Determining the Cause of Slow and Failed Queries

Identifying the cause of slow query run times and queries that fail to complete.

Describes how to determine the cause of slow and failed queries.

Steps with examples are included that explain how to further investigate and troubleshoot the cause of a slow and failed query.

  1. In a supported browser, log in to the Workload XM web UI by doing the following:
    1. In the web browser URL field, enter the Workload XM URL that you were given by your system administrator and press Enter.
    2. When the Workload XM Log in page opens, enter your Workload XM user name and password access credentials.
    3. Click Log in.
  2. In the Clusters page do one of the following:
    • In the Search field, enter the name of the cluster whose workloads you want to analyze.
    • From the Cluster Name column, locate and click on the name of the cluster whose workloads you want to analyze.
  3. From the time-range list in the Cluster Summary page, select a time period that meets your requirements.
  4. From the Trend widget, select the tab of an engine whose jobs you wish to analyze and then click its Total Jobs value.
    The engine's Jobs page opens.
  5. From the Health Check list in the Jobs page, select Task Wait Time, which filters the list to display a list of jobs with longer than average wait times before the process is executed.

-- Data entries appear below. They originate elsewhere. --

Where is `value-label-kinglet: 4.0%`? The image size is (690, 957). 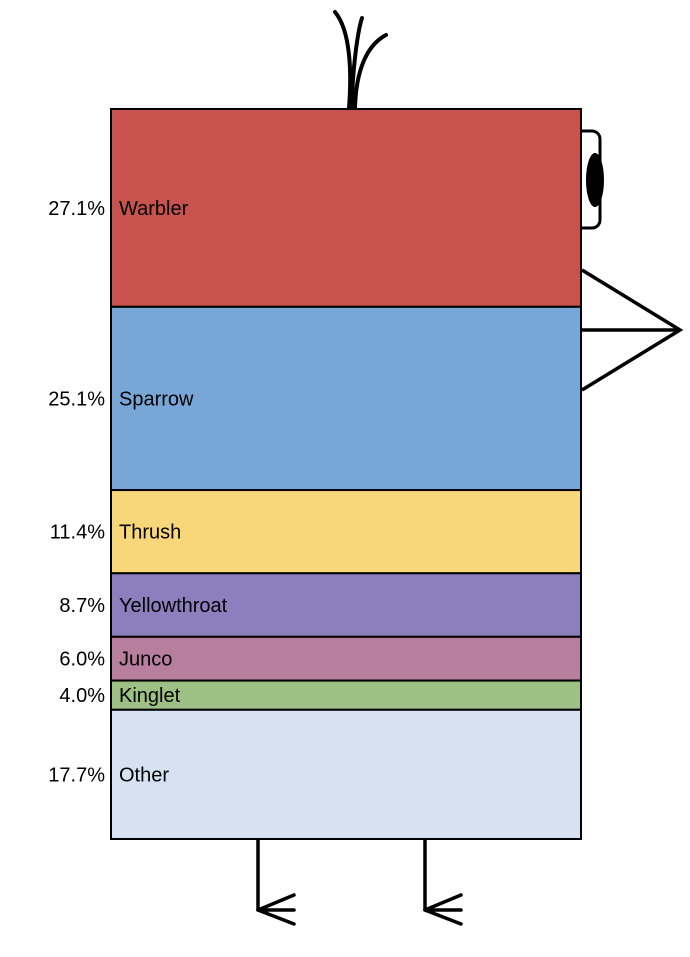
value-label-kinglet: 4.0% is located at coordinates (82, 696). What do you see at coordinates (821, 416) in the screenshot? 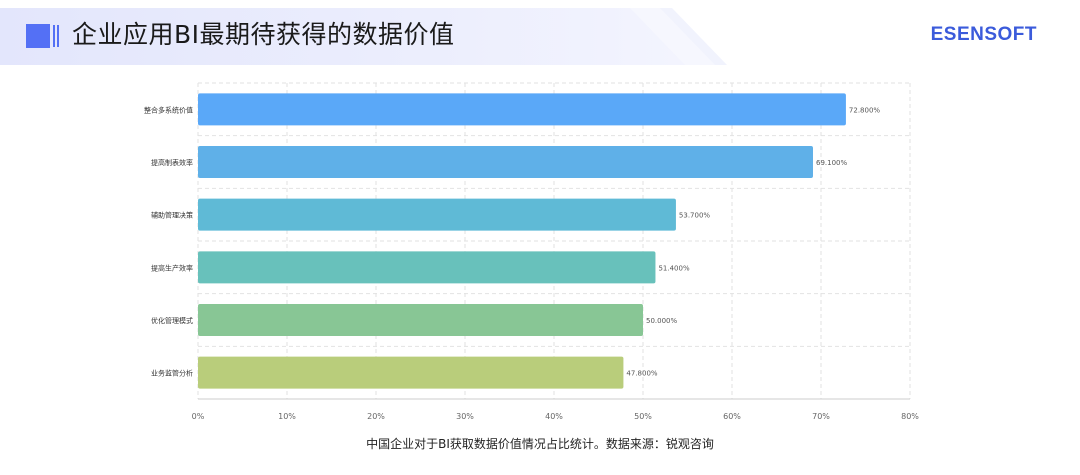
I see `x-tick-label: 70%` at bounding box center [821, 416].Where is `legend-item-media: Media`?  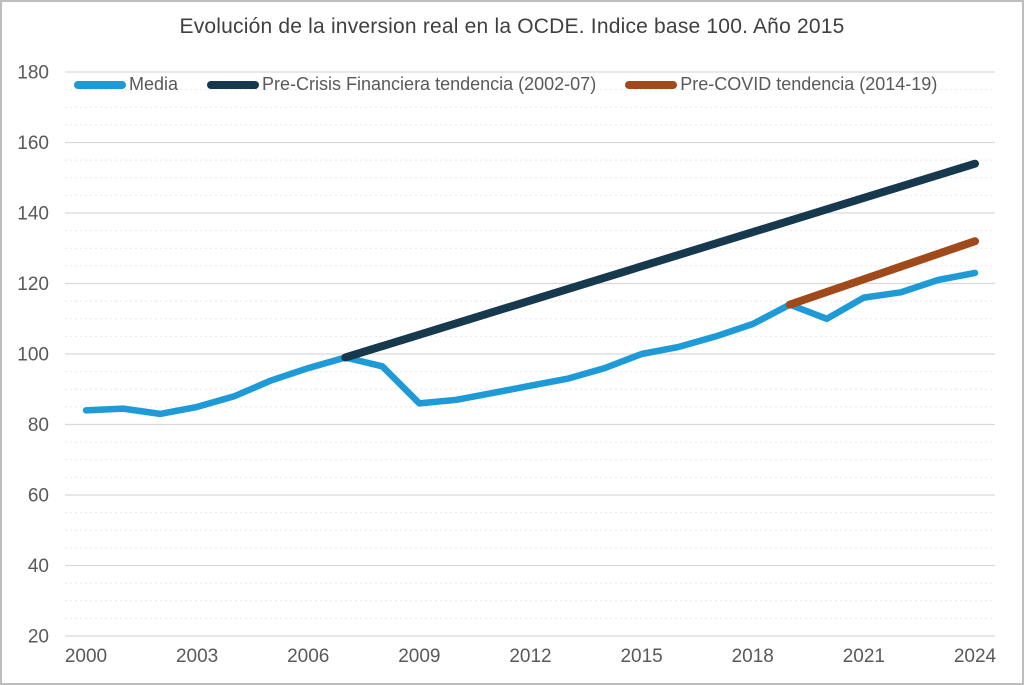
legend-item-media: Media is located at coordinates (126, 84).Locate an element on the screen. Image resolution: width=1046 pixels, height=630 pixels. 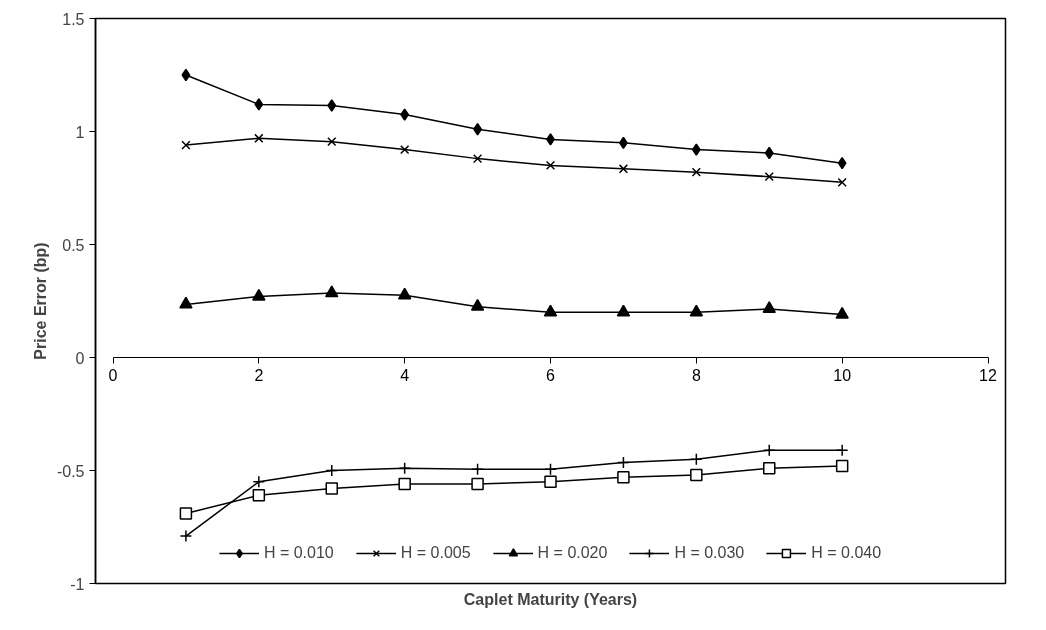
x-axis-title: Caplet Maturity (Years) is located at coordinates (550, 599).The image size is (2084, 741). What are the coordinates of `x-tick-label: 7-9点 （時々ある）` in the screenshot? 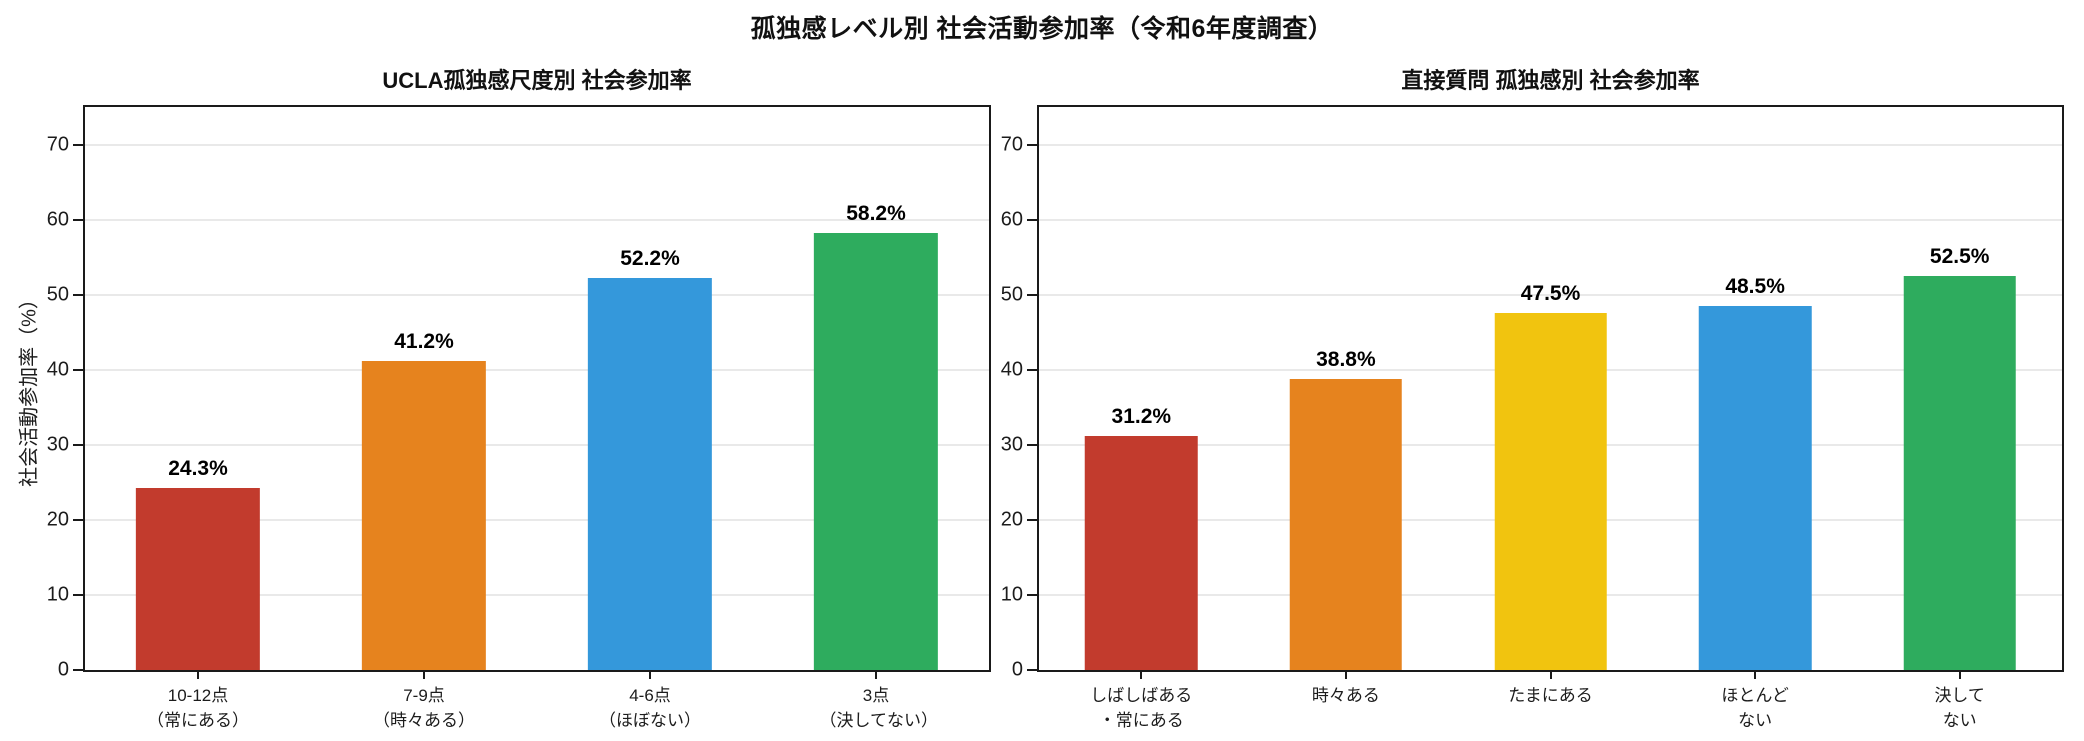 It's located at (424, 708).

  6. To view more details, from the Job column, select a job's name and then click the Health Checks tab.
    The Baseline Health checks are displayed.
  7. From the Health Checks panel, select the Task Wait Time health check.
    For example, as shown in the following image, the long wait time occurred in the Map Stage of the job process due to insufficient resources:

  8. To display more information about the Map Stage tasks that are experiencing longer than average wait times before they can execute, click one of the tasks listed under Outlier Tasks.
    In the following example, the Task Details show that the task's wait time is above average. When comparing the Wait Duration value with the Successful Attempt Duration value, the task when it does finish has a significantly better than average time. This indicates that insufficient resources are allocated for this job.